A half dozen soul-traps hang from his throat. He likes to leave his fur cloak open, so they’re visible. One of them calls to me, the wisp of pale blue mist caressing the glass it’s trapped within as if it can sense me.
My soul.
It was cut from me the night I was born in order to ensure my loyalty. With it, he owns me. Without it I can never truly escape, for he can snuff my life simply by closing his fist around that small crystal cylinder and crushing it.
I’ve heard stories of my birth. There’s something about the meld of wraith and fae that often makes delivering a half-born child difficult. Some say it’s the curse cast upon us, fighting to twist the fae mother’s magic. In defense, my mother’s power sought to protect her, which nearly killed me. My father cut me from her womb in order to save my life, and she was left to bleed to death in her bed as he beheld all his hopes and dreams... and found them utterly lacking.

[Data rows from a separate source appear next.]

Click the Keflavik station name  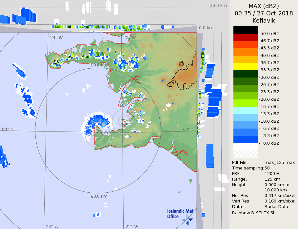point(264,21)
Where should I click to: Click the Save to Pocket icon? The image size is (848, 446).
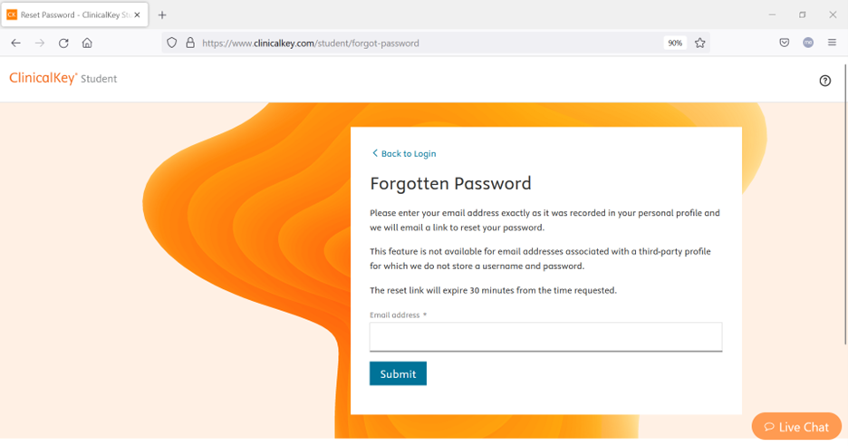click(x=785, y=43)
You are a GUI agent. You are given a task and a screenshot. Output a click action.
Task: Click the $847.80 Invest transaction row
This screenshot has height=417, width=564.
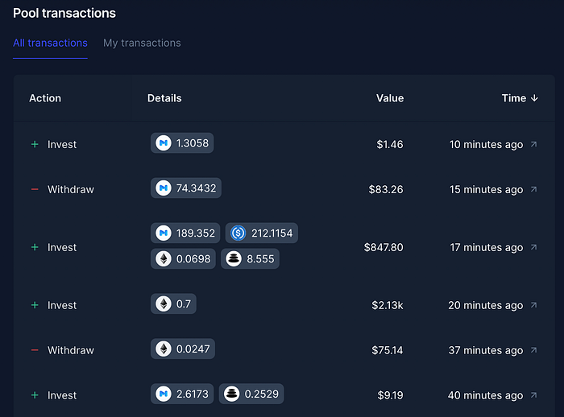pos(284,247)
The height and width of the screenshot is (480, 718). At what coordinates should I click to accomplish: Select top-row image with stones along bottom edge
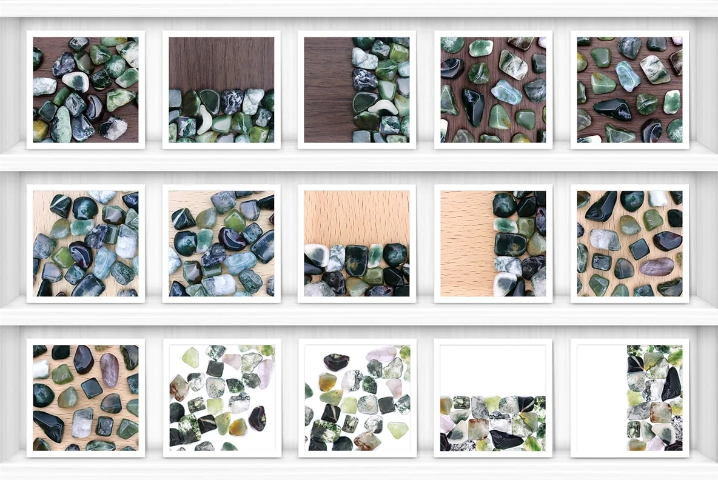221,90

I was small, sickly, and gleaming like mother-of-pearl. In the eyes of my father, who had hoped for a strong child born of two powerful bloodlines, I was an abject failure. He cast me at a wet nurse and told her that if I lived, then I was to be brought before him at the age of five in order to see if anything could be redeemed of my worth.
The first I knew of the world was the small hovel where I was raised. The potential of my bloodlines was too important for the wet nurse, Thia, to dare let me starve, but there was no kindness to be found among the several bastards she raised in exchange for my father’s coin. With three older “brothers” and a “sister” who liked to cuff me when nobody was looking, there were only scraps of food to eat, and a small nest of hay under the bed to sleep in.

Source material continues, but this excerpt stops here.